ASSIGNMENT: Each record that follows should be transcribed word for word.

[Collected data entries]
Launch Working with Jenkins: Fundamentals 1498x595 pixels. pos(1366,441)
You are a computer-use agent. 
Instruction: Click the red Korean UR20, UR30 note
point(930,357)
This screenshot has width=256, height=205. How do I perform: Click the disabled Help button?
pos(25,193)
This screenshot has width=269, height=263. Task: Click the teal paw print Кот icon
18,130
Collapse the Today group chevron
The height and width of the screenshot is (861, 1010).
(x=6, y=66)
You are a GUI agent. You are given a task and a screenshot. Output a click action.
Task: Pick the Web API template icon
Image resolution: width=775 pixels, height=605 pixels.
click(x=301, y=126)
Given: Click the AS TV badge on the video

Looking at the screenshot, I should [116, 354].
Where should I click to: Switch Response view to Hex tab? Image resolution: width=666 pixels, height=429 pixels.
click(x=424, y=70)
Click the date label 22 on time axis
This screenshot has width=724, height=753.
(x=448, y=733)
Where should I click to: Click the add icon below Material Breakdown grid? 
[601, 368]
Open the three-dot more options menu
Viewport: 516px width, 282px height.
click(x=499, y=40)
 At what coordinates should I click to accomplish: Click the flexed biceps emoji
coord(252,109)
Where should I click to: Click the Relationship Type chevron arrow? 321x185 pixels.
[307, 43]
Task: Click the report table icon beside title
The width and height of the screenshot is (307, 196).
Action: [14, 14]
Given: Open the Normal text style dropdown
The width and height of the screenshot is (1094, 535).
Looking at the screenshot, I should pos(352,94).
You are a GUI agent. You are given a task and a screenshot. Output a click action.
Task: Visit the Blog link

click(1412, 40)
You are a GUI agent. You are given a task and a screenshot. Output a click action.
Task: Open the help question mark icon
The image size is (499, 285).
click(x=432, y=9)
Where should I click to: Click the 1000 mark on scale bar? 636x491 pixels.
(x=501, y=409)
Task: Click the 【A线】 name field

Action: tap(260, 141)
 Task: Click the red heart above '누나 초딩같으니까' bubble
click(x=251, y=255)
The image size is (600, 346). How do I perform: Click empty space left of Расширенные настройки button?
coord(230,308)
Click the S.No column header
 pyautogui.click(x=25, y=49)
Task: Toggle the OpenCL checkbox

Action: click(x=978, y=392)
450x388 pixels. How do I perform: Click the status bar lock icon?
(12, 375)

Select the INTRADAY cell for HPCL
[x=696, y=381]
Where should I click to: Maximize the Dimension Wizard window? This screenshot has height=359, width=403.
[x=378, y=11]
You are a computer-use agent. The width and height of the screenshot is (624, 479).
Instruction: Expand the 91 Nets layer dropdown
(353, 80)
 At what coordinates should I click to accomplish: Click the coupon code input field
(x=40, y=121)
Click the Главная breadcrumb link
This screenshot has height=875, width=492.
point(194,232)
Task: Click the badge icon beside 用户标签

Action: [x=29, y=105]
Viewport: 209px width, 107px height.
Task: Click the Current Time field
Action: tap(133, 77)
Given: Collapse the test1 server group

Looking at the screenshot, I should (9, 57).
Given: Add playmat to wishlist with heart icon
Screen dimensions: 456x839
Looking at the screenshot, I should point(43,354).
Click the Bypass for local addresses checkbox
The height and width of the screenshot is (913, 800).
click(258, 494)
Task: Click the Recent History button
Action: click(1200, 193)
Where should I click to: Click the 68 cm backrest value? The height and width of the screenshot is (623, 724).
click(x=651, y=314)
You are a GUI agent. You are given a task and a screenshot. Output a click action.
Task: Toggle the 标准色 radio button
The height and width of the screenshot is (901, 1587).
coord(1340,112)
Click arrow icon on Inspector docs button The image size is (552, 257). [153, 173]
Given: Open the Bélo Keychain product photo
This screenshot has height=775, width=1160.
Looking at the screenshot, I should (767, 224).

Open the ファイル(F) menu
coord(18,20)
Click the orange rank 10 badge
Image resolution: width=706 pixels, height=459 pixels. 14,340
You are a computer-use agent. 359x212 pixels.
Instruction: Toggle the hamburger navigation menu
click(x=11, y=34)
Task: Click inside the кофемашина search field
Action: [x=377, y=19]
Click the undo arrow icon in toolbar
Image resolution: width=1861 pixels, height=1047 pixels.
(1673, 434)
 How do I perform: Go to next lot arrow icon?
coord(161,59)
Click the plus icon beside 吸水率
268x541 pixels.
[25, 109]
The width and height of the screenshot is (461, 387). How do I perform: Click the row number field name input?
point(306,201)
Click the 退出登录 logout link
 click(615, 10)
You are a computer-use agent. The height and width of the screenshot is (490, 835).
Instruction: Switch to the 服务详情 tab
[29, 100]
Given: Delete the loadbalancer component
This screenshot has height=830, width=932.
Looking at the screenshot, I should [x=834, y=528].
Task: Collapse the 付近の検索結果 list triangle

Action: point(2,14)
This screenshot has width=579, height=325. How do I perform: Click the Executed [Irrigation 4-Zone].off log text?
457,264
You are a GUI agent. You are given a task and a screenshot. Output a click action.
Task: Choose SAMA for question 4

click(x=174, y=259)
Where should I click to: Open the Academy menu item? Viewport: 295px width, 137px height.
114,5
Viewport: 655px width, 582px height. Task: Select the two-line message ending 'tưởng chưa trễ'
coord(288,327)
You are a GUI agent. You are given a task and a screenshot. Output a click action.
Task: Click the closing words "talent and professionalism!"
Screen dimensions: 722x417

ANSWER FOR THIS EXERCISE:
Launch Working with Jenkins: Fundamentals 1498x595 pixels. pos(1366,441)
You are a computer-use agent. 
Instruction: Click the red Korean UR20, UR30 note
point(930,357)
This screenshot has width=256, height=205. How do I perform: Click the disabled Help button?
pos(25,193)
This screenshot has width=269, height=263. Task: Click the teal paw print Кот icon
18,130
Collapse the Today group chevron
The height and width of the screenshot is (861, 1010).
(x=6, y=66)
You are a GUI agent. You are given a task and a screenshot. Output a click action.
Task: Pick the Web API template icon
Image resolution: width=775 pixels, height=605 pixels.
click(x=301, y=126)
Given: Click the AS TV badge on the video

Looking at the screenshot, I should [116, 354].
Where should I click to: Switch Response view to Hex tab? Image resolution: width=666 pixels, height=429 pixels.
click(x=424, y=70)
Click the date label 22 on time axis
This screenshot has width=724, height=753.
(x=448, y=733)
Where should I click to: Click the add icon below Material Breakdown grid? 
[601, 368]
Open the three-dot more options menu
Viewport: 516px width, 282px height.
click(x=499, y=40)
 At what coordinates should I click to accomplish: Click the flexed biceps emoji
coord(252,109)
Where should I click to: Click the Relationship Type chevron arrow? 321x185 pixels.
[307, 43]
Task: Click the report table icon beside title
The width and height of the screenshot is (307, 196).
Action: [14, 14]
Given: Open the Normal text style dropdown
The width and height of the screenshot is (1094, 535).
Looking at the screenshot, I should pos(352,94).
You are a GUI agent. You are given a task and a screenshot. Output a click action.
Task: Visit the Blog link

click(1412, 40)
You are a GUI agent. You are given a task and a screenshot. Output a click action.
Task: Open the help question mark icon
The image size is (499, 285).
click(x=432, y=9)
Where should I click to: Click the 1000 mark on scale bar? 636x491 pixels.
(x=501, y=409)
Task: Click the 【A线】 name field

Action: tap(260, 141)
 Task: Click the red heart above '누나 초딩같으니까' bubble
click(x=251, y=255)
The image size is (600, 346). How do I perform: Click empty space left of Расширенные настройки button?
coord(230,308)
Click the S.No column header
 pyautogui.click(x=25, y=49)
Task: Toggle the OpenCL checkbox

Action: click(x=978, y=392)
450x388 pixels. How do I perform: Click the status bar lock icon?
(12, 375)

Select the INTRADAY cell for HPCL
[x=696, y=381]
Where should I click to: Maximize the Dimension Wizard window? This screenshot has height=359, width=403.
[x=378, y=11]
You are a computer-use agent. The width and height of the screenshot is (624, 479).
Instruction: Expand the 91 Nets layer dropdown
(353, 80)
 At what coordinates should I click to accomplish: Click the coupon code input field
(x=40, y=121)
Click the Главная breadcrumb link
This screenshot has height=875, width=492.
point(194,232)
Task: Click the badge icon beside 用户标签

Action: [x=29, y=105]
Viewport: 209px width, 107px height.
Task: Click the Current Time field
Action: tap(133, 77)
Given: Collapse the test1 server group

Looking at the screenshot, I should (9, 57).
Given: Add playmat to wishlist with heart icon
Screen dimensions: 456x839
Looking at the screenshot, I should point(43,354).
Click the Bypass for local addresses checkbox
The height and width of the screenshot is (913, 800).
click(258, 494)
Task: Click the Recent History button
Action: click(1200, 193)
Where should I click to: Click the 68 cm backrest value? The height and width of the screenshot is (623, 724).
click(x=651, y=314)
You are a GUI agent. You are given a task and a screenshot. Output a click action.
Task: Toggle the 标准色 radio button
The height and width of the screenshot is (901, 1587).
coord(1340,112)
Click arrow icon on Inspector docs button The image size is (552, 257). [153, 173]
Given: Open the Bélo Keychain product photo
This screenshot has height=775, width=1160.
Looking at the screenshot, I should (767, 224).

Open the ファイル(F) menu
coord(18,20)
Click the orange rank 10 badge
Image resolution: width=706 pixels, height=459 pixels. 14,340
You are a computer-use agent. 359x212 pixels.
Instruction: Toggle the hamburger navigation menu
click(x=11, y=34)
Task: Click inside the кофемашина search field
Action: [x=377, y=19]
Click the undo arrow icon in toolbar
Image resolution: width=1861 pixels, height=1047 pixels.
(1673, 434)
 How do I perform: Go to next lot arrow icon?
coord(161,59)
Click the plus icon beside 吸水率
268x541 pixels.
[25, 109]
The width and height of the screenshot is (461, 387). How do I perform: Click the row number field name input?
point(306,201)
Click the 退出登录 logout link
 click(615, 10)
You are a computer-use agent. The height and width of the screenshot is (490, 835).
Instruction: Switch to the 服务详情 tab
[29, 100]
Given: Delete the loadbalancer component
This screenshot has height=830, width=932.
Looking at the screenshot, I should [x=834, y=528].
Task: Collapse the 付近の検索結果 list triangle

Action: point(2,14)
This screenshot has width=579, height=325. How do I perform: Click the Executed [Irrigation 4-Zone].off log text?
457,264
You are a GUI agent. You are given a task and a screenshot. Output a click action.
Task: Choose SAMA for question 4

click(x=174, y=259)
Where should I click to: Open the Academy menu item? Viewport: 295px width, 137px height.
114,5
Viewport: 655px width, 582px height. Task: Select the two-line message ending 'tưởng chưa trễ'
coord(288,327)
You are a GUI agent. You are given a task and a screenshot. Output a click action.
Task: Click the closing words "talent and professionalism!"
Screen dimensions: 722x417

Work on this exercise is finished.